- Born: 1961 (age 63–64)

Academic background
- Education: BSc, MSc, Biochemistry, 1985, University of Western Ontario PhD, Biochemistry, 1991, University of Washington
- Thesis: Spectroscopic studies of mutant and wildtype zinc finger peptides: testing the zinc finger hypothesis. (1991)

Academic work
- Institutions: Robarts Research Institute

= Grace Parraga =

Canadian lung-imaging scientist

Grace–Eve Párraga (born 1961) is a Canadian lung-imaging scientist. She is a Tier 1 Canada Research Chair in Lung Imaging to Transform Outcomes at the University of Western Ontario.

==Early life and education==
Parraga was born in 1961. She completed her Bachelor of Science and Master's degree in biochemistry from the University of Western Ontario (UWO) and her PhD at the University of Washington.

==Career==
Parraga was recruited to return to her alma mater in 2004 and subsequently joined the Robarts Research Institute. In 2016, Parraga was named a UWO Faculty Scholar for her significant achievements in teaching or research. Two years later, Parraga was appointed a Tier 1 Canada Research Chair in Lung Imaging to Transform Outcomes at UWO.

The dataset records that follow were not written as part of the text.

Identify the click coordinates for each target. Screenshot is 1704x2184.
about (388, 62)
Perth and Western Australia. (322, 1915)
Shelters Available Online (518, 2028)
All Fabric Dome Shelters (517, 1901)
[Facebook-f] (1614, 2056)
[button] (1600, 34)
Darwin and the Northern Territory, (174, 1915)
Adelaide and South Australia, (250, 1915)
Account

During the COVID-19 pandemic, Parraga collaborated on a study to evaluate the long-term impacts of the virus. In July 2020, she co-initiated a study that used a 3.0 Tesla MRI scanner to evaluate patients’ lung structure and function at 12 weeks, six months, one year, and two years after the onset of infection. Parraga also partnered with colleagues from Ryerson University, Lakehead University, McMaster University, and SickKids Hospital to use lung imaging technology to polarize and magnetize gas that patients inhale. In September 2020, Parraga was elected a Fellow of the Canadian Academy of Health Sciences for her "pioneering research in advanced patient-based pulmonary imaging."